(Beginning of EXERCISE INPUTS)

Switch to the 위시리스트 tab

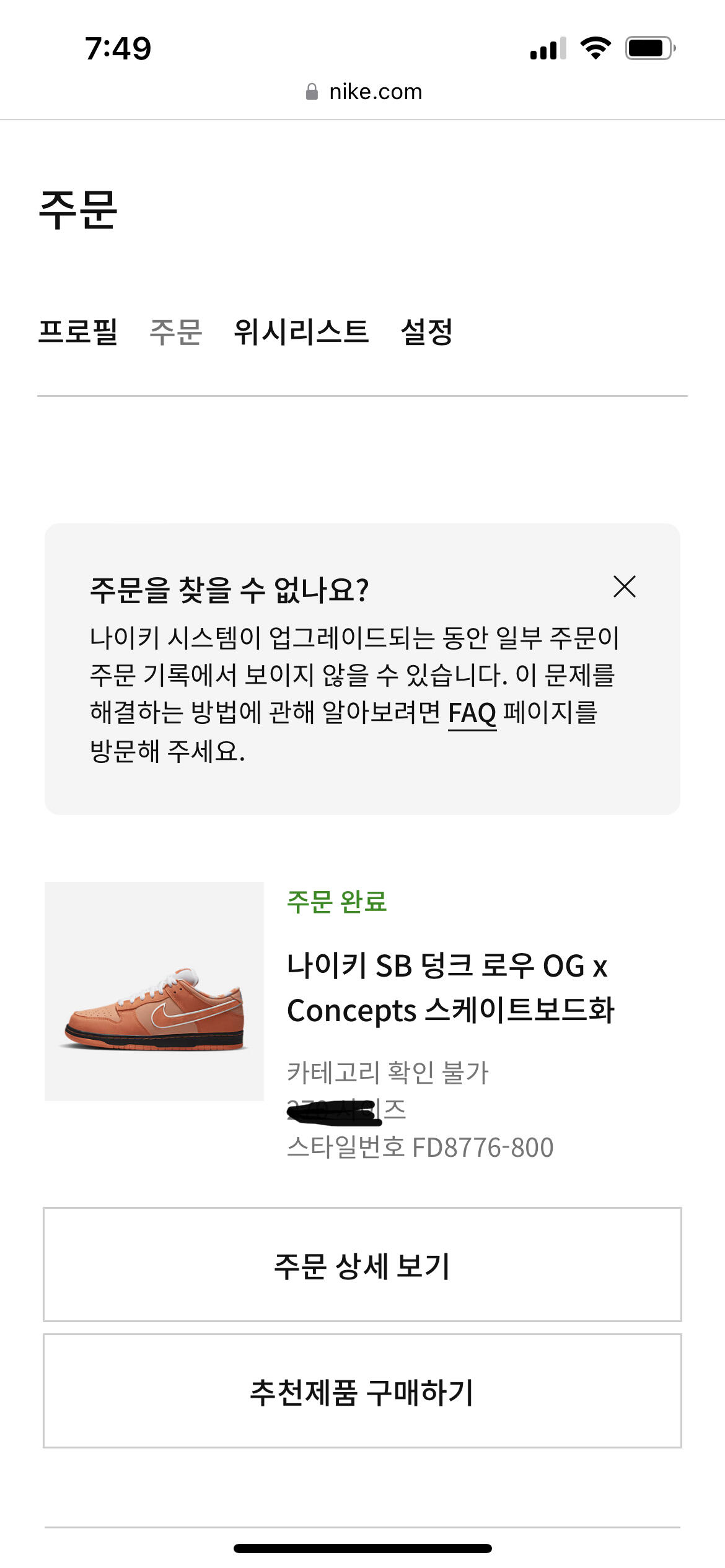[301, 331]
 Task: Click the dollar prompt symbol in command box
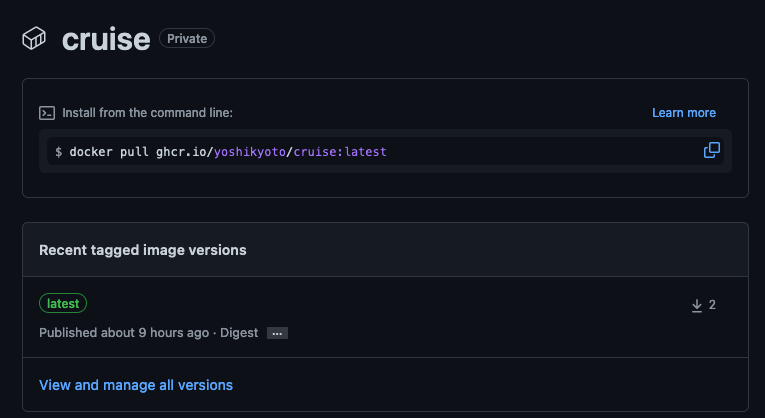(59, 152)
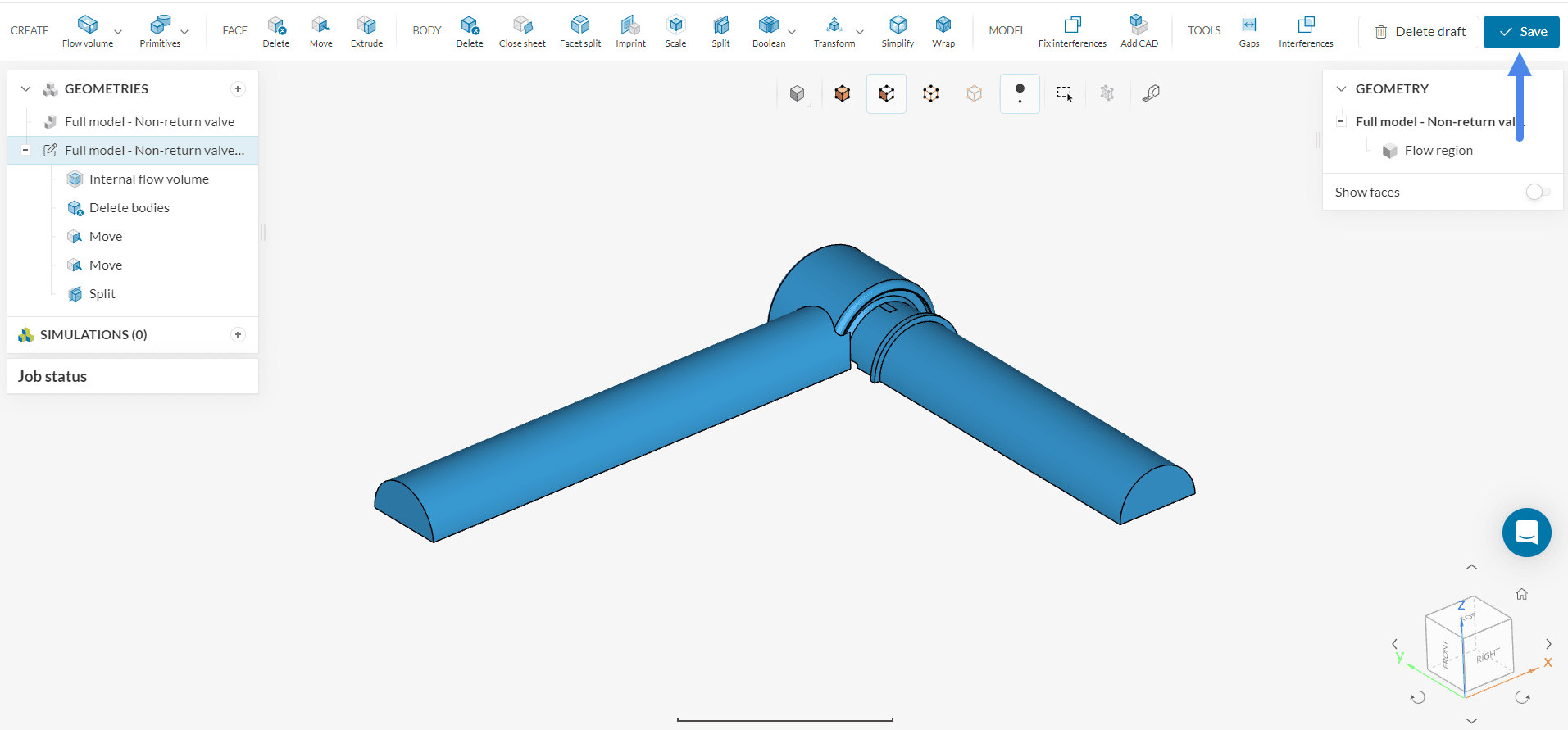
Task: Reset view with the home icon
Action: (x=1521, y=594)
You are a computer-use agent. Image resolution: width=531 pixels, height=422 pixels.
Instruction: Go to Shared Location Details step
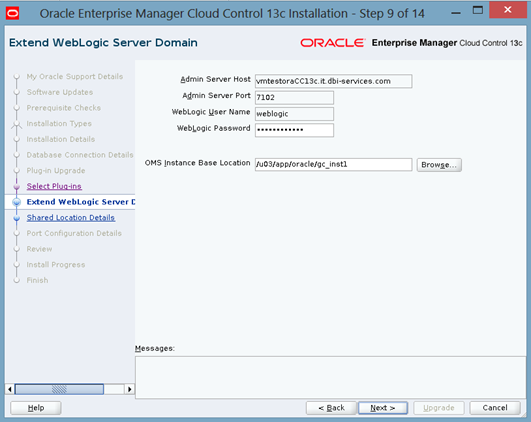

(End of EXERCISE INPUTS)

* [WHAT TO DO]: Leave the pictures aside and transcribe only the lines from the one holding "Task: Click the" through the final line of the records above.

* [RESPONSE TO THE TASK]:
 Task: Click the dollar prompt symbol in command box
(59, 152)
Task: Reset view with the home icon
Action: (x=1521, y=594)
You are a computer-use agent. Image resolution: width=531 pixels, height=422 pixels.
Instruction: Go to Shared Location Details step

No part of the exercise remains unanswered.